:: Problem requirements ::
Quote the passage of the forum thread about importing a tm VCorpus into quanteda that runs between "Then I attempt" and "suggestions? Thank you.", inclusive.

:: Document segment ::

Search code examples
tmquanteda

Error when importing tm Vcorpus into Quanteda corpus


This code snippet worked just fine until I decided to update R(3.6.3) and RStudio(1.2.5042) yesterday, though it is not obvious to me that is the source of the problem.

In a nutshell, I convert 91 pdf files into a volatile corpus named Vcorp and confirm that I created a volatile corpus as follows:

> Vcorp <- VCorpus(VectorSource(citiesText)) 
> class(Vcorp)
[1] "VCorpus" "Corpus" 

Then I attempt to import this tm Vcorpus into quanteda, but keep getting an error message, which I did not get before (eg the day before the update).

> data(Vcorp, package = "tm")   
> citiesCorpus <- corpus(Vcorp)
Error in data.frame(..., check.names = FALSE) : 
  arguments imply differing number of rows: 8714, 91 

Any suggestions? Thank you.


Solution

  • Impossible to know the exact problem without a) version information on your packages and b) a reproducible example.

    Why use tm at all? You could have created a quanteda corpus directly as:

    corpus(citiesText)
    

    Converting a VCorpus works fine for me.

    library("quanteda")
    ## Package version: 2.0.1
    
    library("tm")
    packageVersion("tm")
    ## [1] ‘0.7.7’
    
    reut21578 <- system.file("texts", "crude", package = "tm")
    VCorp <- VCorpus(
      DirSource(reut21578, mode = "binary"),
      list(reader = readReut21578XMLasPlain)
    )
    
    corpus(VCorp)
    ## Corpus consisting of 20 documents and 16 docvars.
    ## text1 :
    ## "Diamond Shamrock Corp said that effective today it had cut i..."
    ## 
    ## text2 :
    ## "OPEC may be forced to meet before a scheduled June session t..."
    ## 
    ## text3 :
    ## "Texaco Canada said it lowered the contract price it will pay..."
    ## 
    ## text4 :
    ## "Marathon Petroleum Co said it reduced the contract price it ..."
    ## 
    ## text5 :
    ## "Houston Oil Trust said that independent petroleum engineers ..."
    ## 
    ## text6 :
    ## "Kuwait"s Oil Minister, in remarks published today, said ther..."
    ## 
    ## [ reached max_ndoc ... 14 more documents ]

:: Data section ::
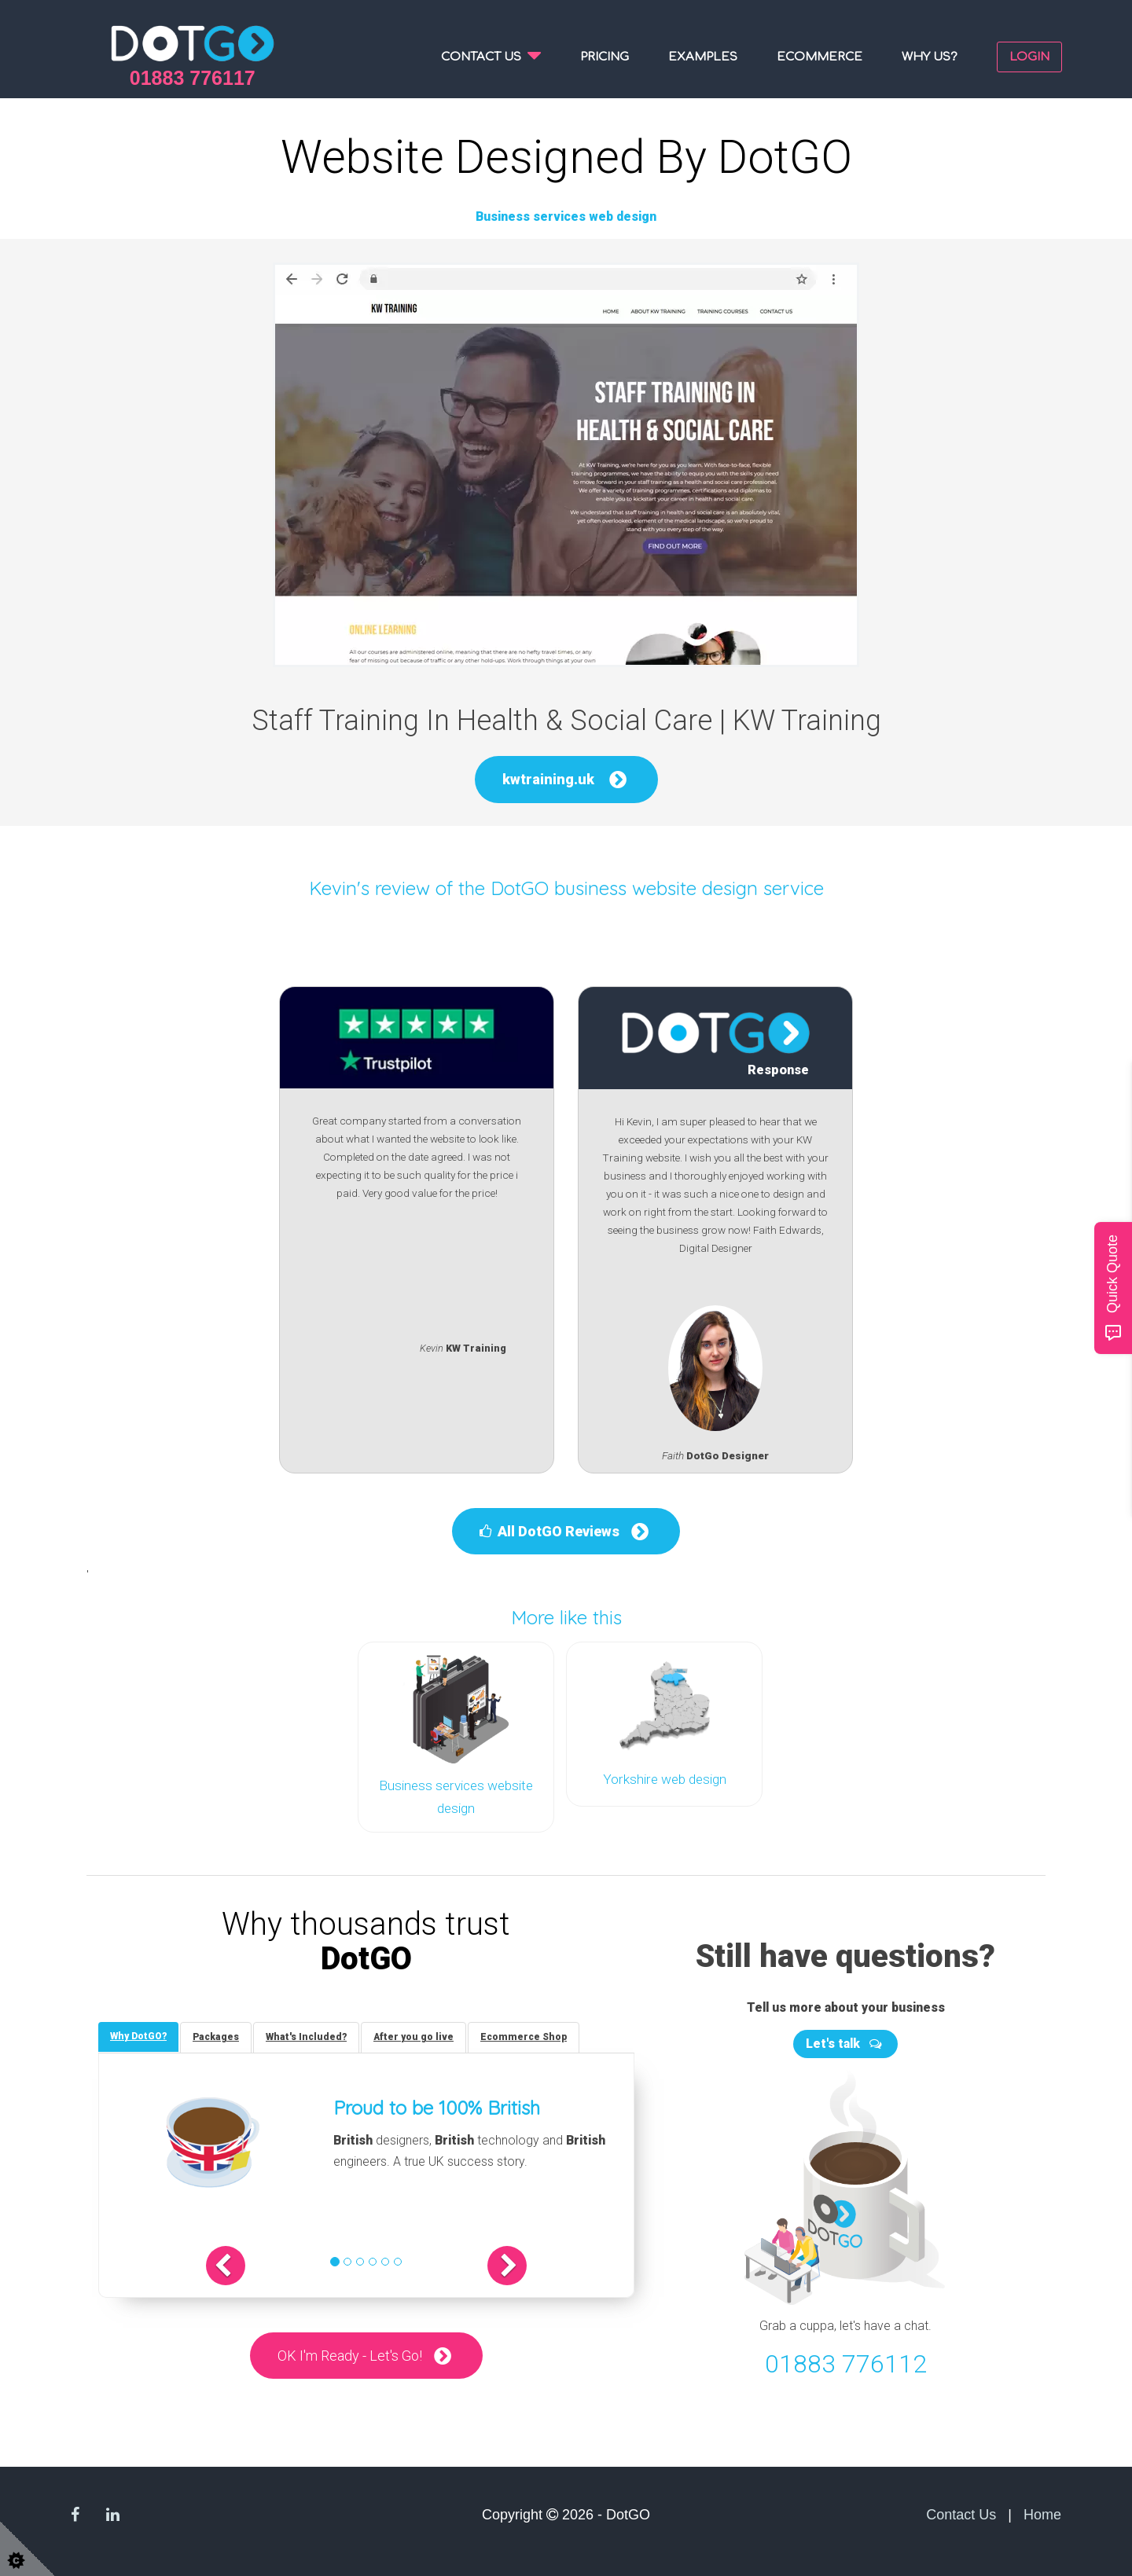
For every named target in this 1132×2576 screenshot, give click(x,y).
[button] (225, 2264)
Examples (702, 57)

:: Result ::
Then I attempt to import this tm Vcorpus into quanteda, but keep getting an error message, which I did not get before (eg the day before the update).

> data(Vcorp, package = "tm")   
> citiesCorpus <- corpus(Vcorp)
Error in data.frame(..., check.names = FALSE) : 
  arguments imply differing number of rows: 8714, 91 

Any suggestions? Thank you.